• DATA TO EXAMINE:
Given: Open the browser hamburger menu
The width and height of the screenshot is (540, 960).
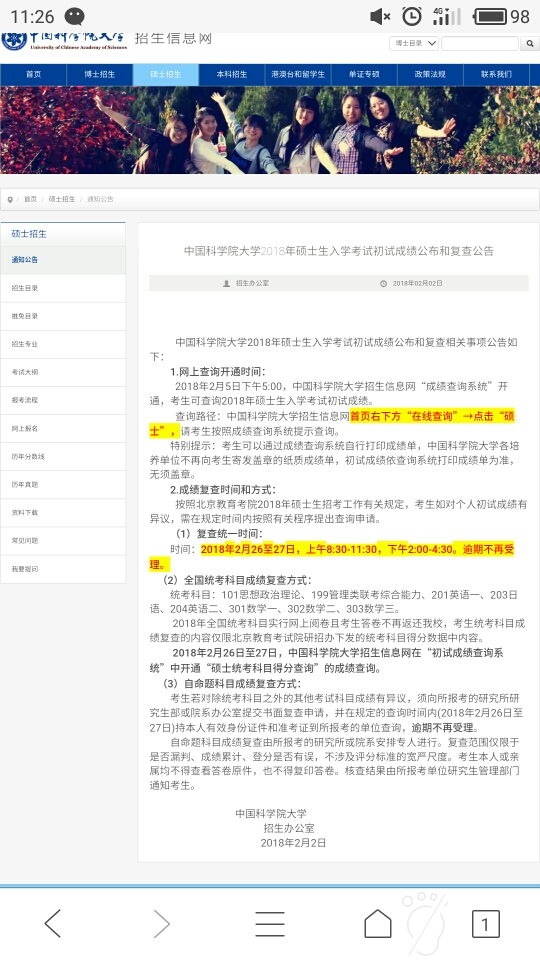Looking at the screenshot, I should coord(269,924).
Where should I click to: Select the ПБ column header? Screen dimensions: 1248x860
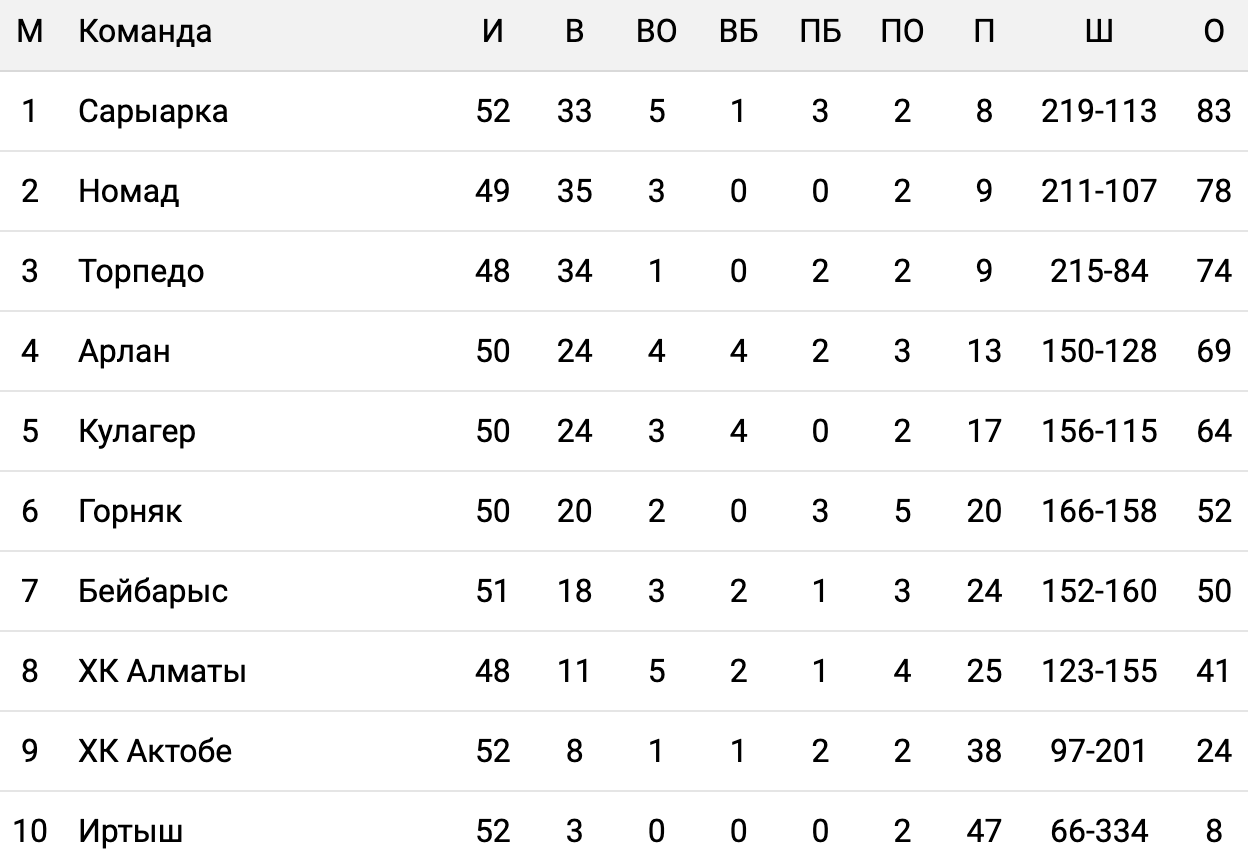click(x=820, y=32)
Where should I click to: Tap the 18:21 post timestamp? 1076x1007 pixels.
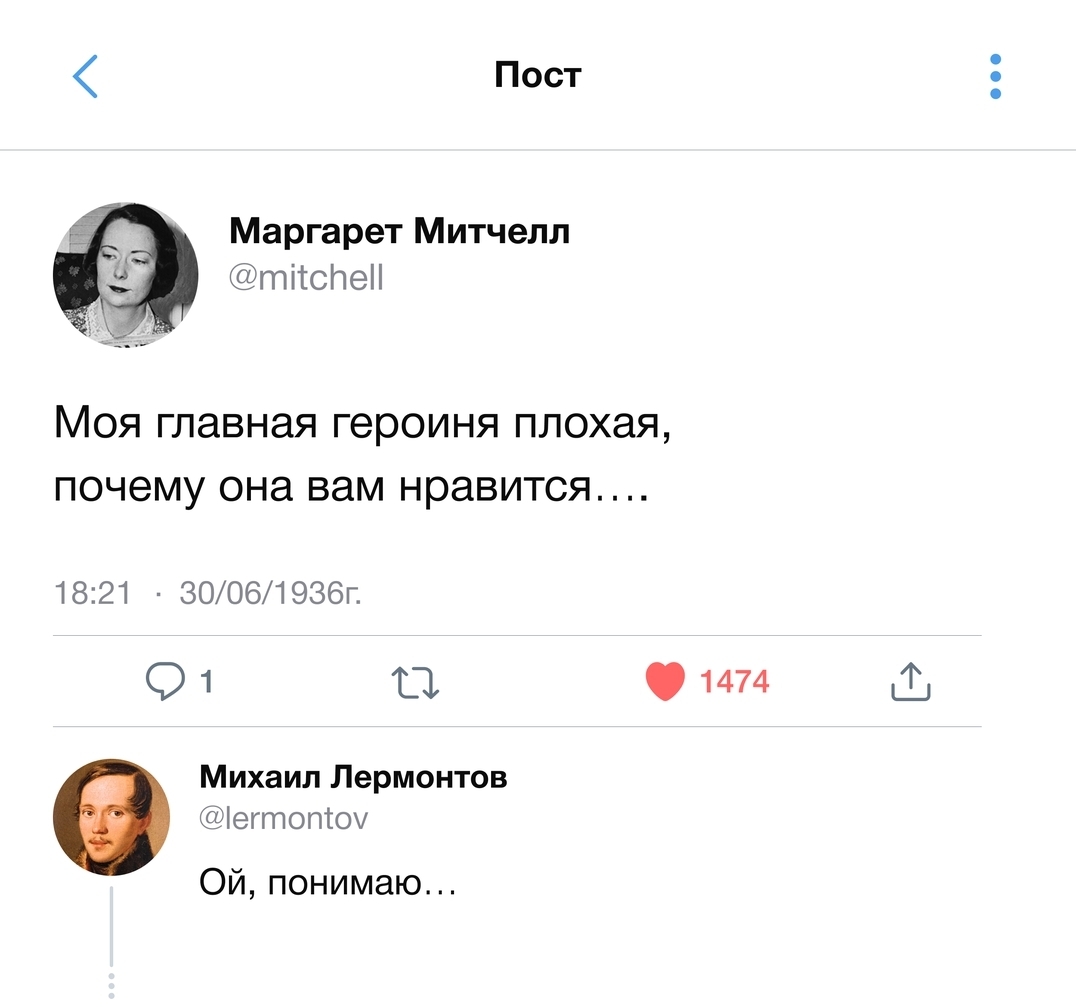[92, 593]
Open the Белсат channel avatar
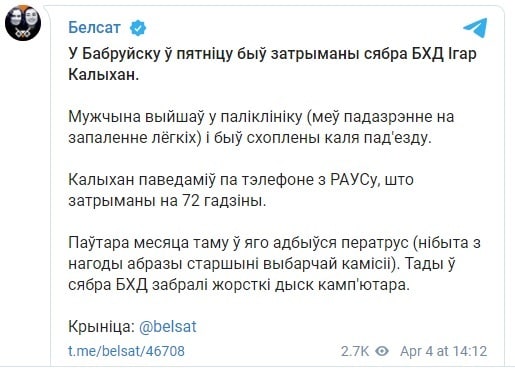 tap(23, 23)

• EXERCISE PROMPT: What you return must match the records letter for letter, except that the pictures stay out.

• REPLY TO THE EXERCISE:
Given: Open the browser hamburger menu
The width and height of the screenshot is (540, 960).
Looking at the screenshot, I should coord(269,924).
Where should I click to: Select the ПБ column header? Screen dimensions: 1248x860
click(x=820, y=32)
Where should I click to: Tap the 18:21 post timestamp? 1076x1007 pixels.
[92, 593]
Open the Белсат channel avatar
 tap(23, 23)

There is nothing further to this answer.